Kennings are poetic descriptions originally used, and characteristic of, Old Norse, Old English, and Icelandic poetry.
They usually consist of two words, often hyphenated. You might get something like wave-plough to mean a ship, or crow-feeder to mean a fighter (that is, someone who kills people and leaves them to be eaten by the crows), or earth-hall to describe a burial mound.
Sometimes kennings can get jolly complicated and baffling: a treasure-harmer might be a chieftain (that is, one who gives away his treasure to his followers); Ymir's skull doesn't give much clue that it means the sky unless you know the story of the ancient giant Ymir. Sif's hair is gold (Sif's hair in that story is a wig made literally of gold).

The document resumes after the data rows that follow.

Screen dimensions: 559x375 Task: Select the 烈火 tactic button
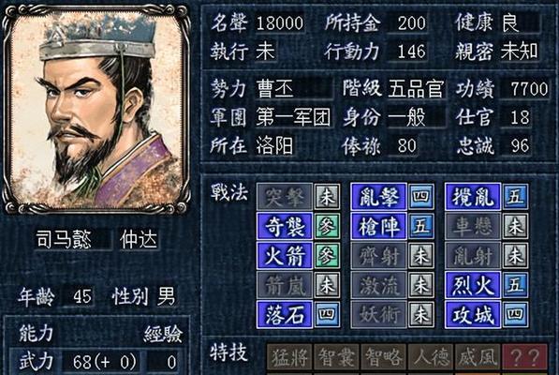tap(473, 285)
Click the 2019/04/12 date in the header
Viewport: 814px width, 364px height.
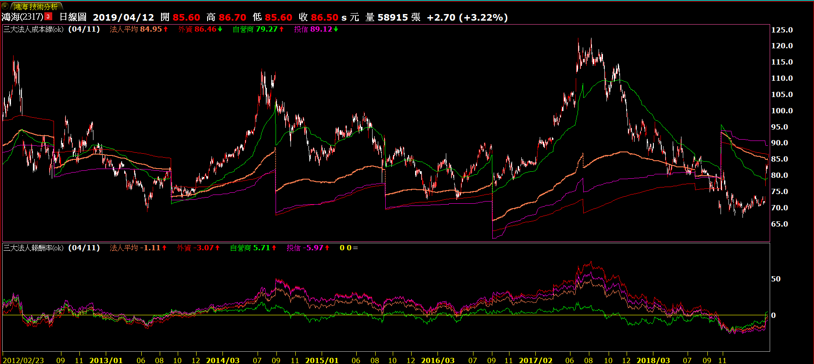pyautogui.click(x=123, y=17)
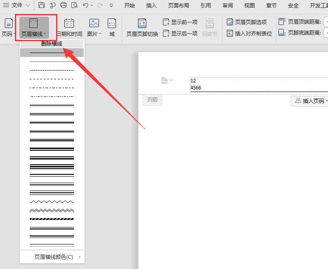Viewport: 328px width, 269px height.
Task: Select 删除横线 to remove header line
Action: 52,44
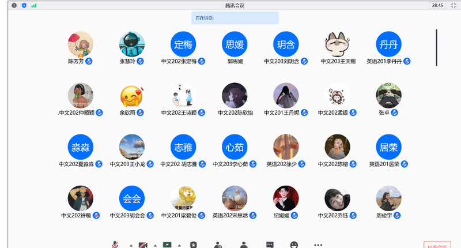Open the chat panel icon
461x248 pixels.
(x=270, y=245)
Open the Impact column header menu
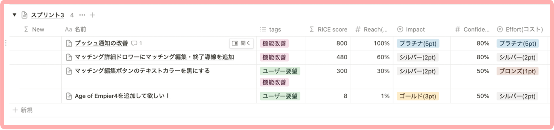This screenshot has width=554, height=130. tap(411, 29)
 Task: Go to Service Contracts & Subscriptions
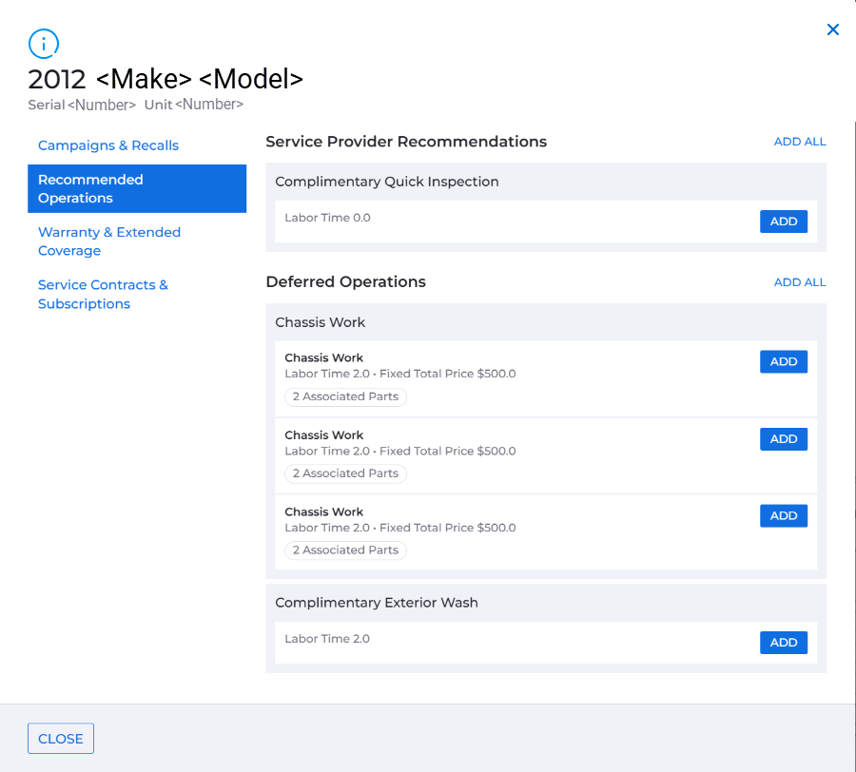(x=103, y=294)
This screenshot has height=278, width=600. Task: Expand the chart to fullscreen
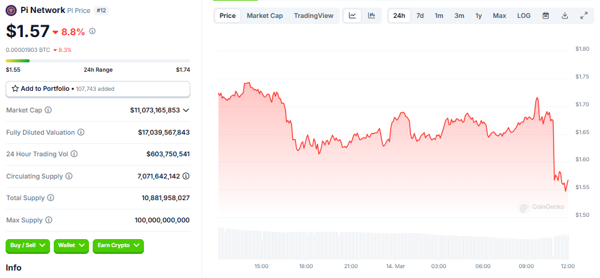(584, 15)
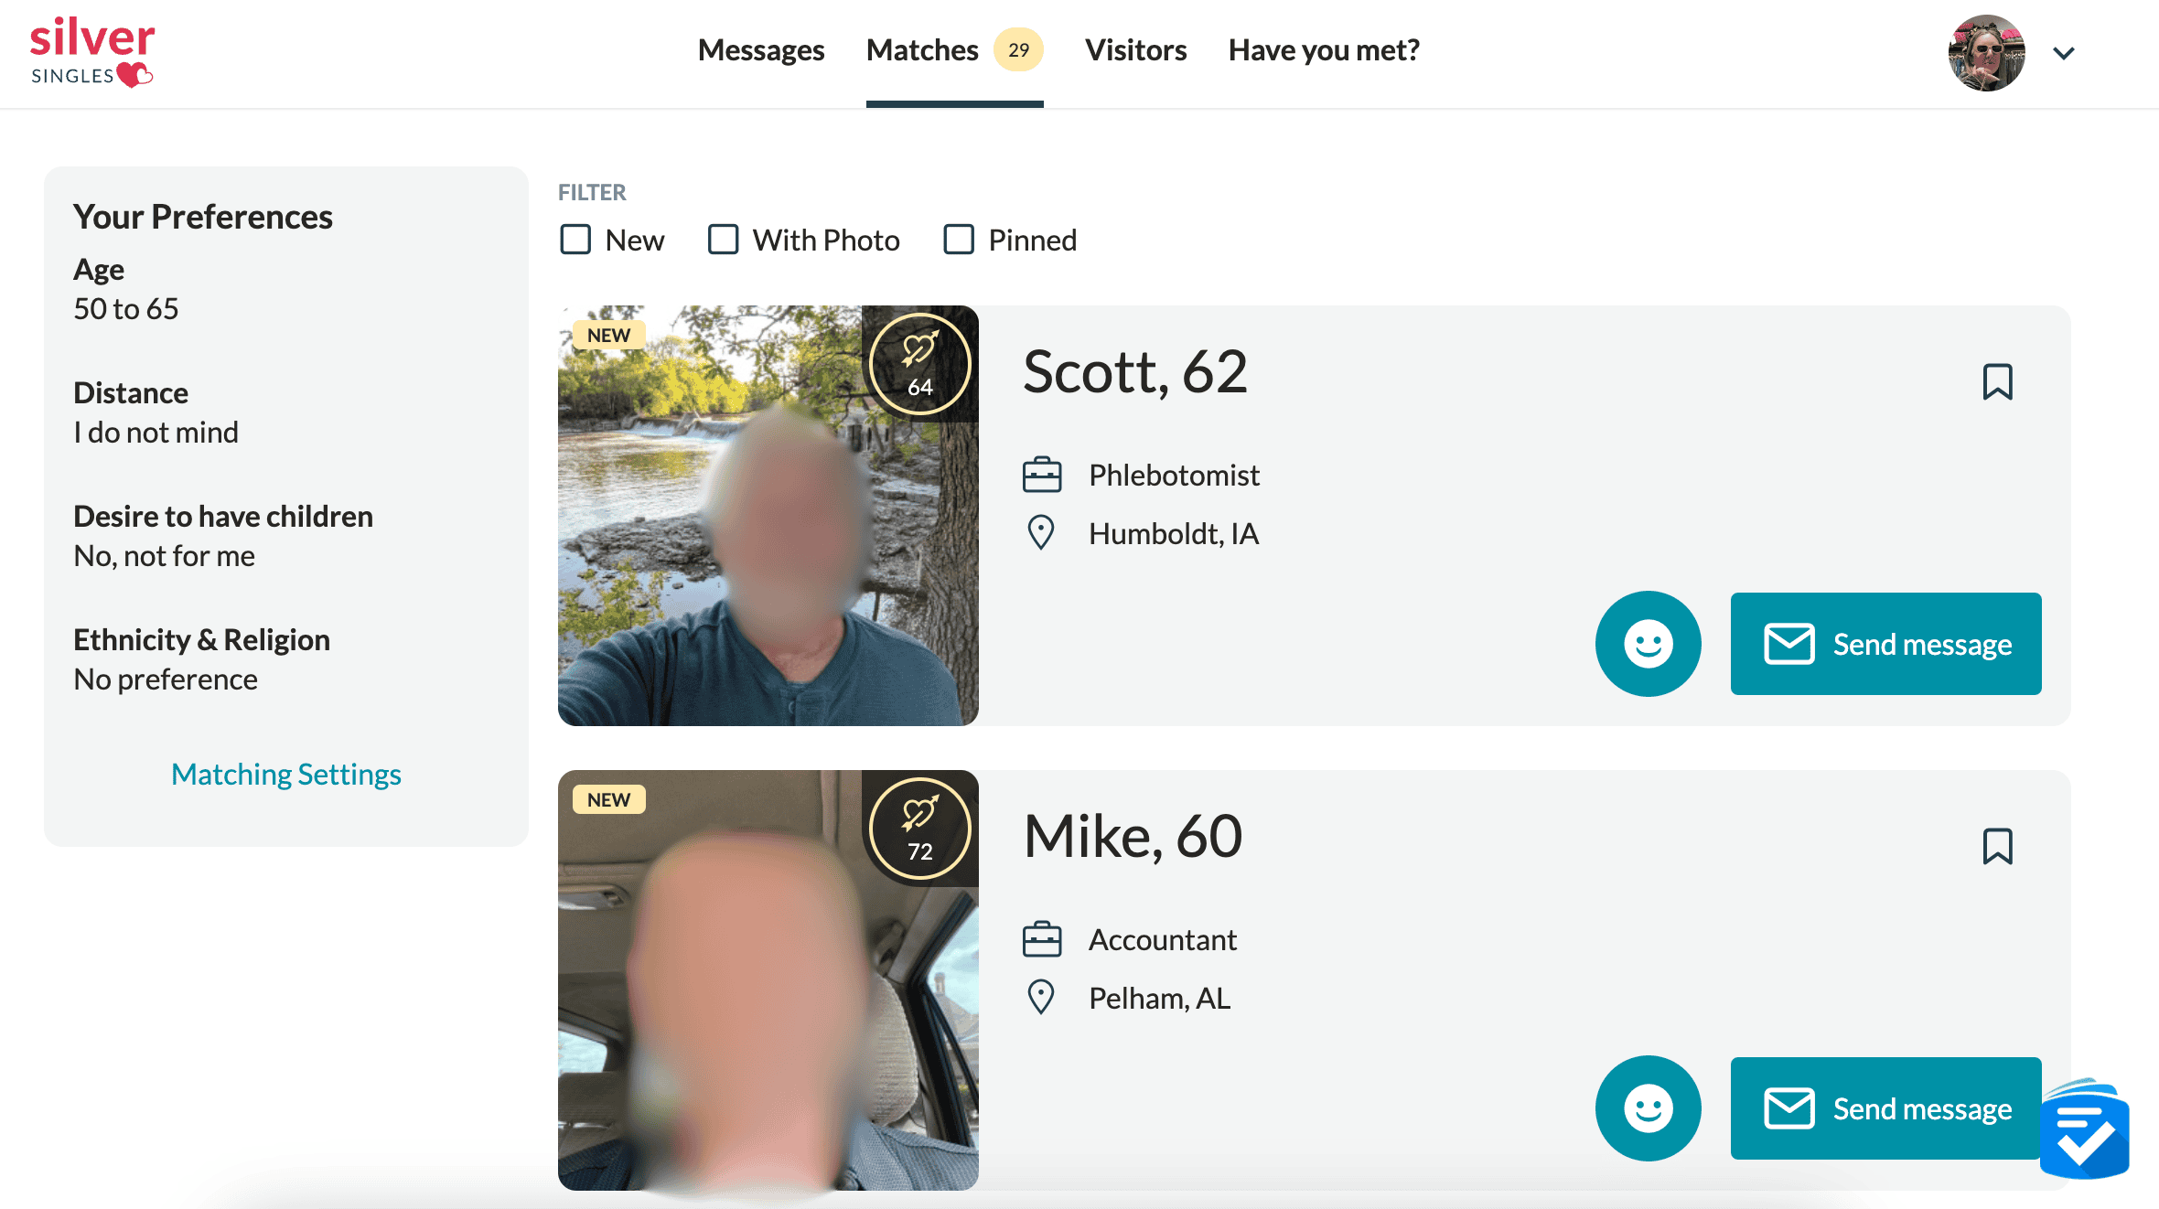2159x1209 pixels.
Task: Enable the With Photo filter checkbox
Action: point(724,237)
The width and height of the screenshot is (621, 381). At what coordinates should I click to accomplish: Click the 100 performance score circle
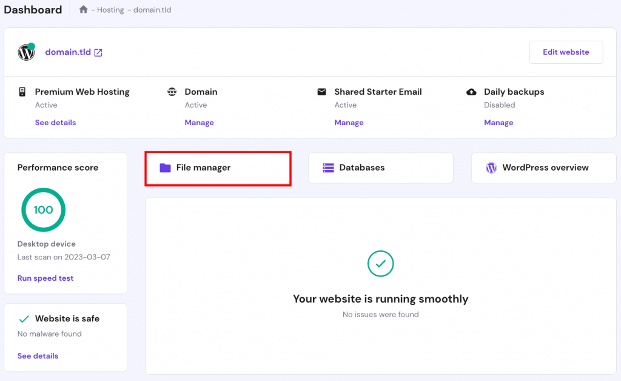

Modern English still has echoes of the old kennings. Stout-hearted started off as one, and so did dwelling place, but they've diminished into cliches through time and over-use.
Still, there's no reason why we shouldn't let more speech-sparklers through our tomb-shields,* is there?
And both in ink-spill and in lip-streams, too.
Thing To Use Today: a kenning. This word was borrowed in the 1800s from Snorri Sturluson's treatise on poetry, written around 1220 AD. The Old Norse kenna means to know, recognise, perceive, show or teach.
*Line of teeth!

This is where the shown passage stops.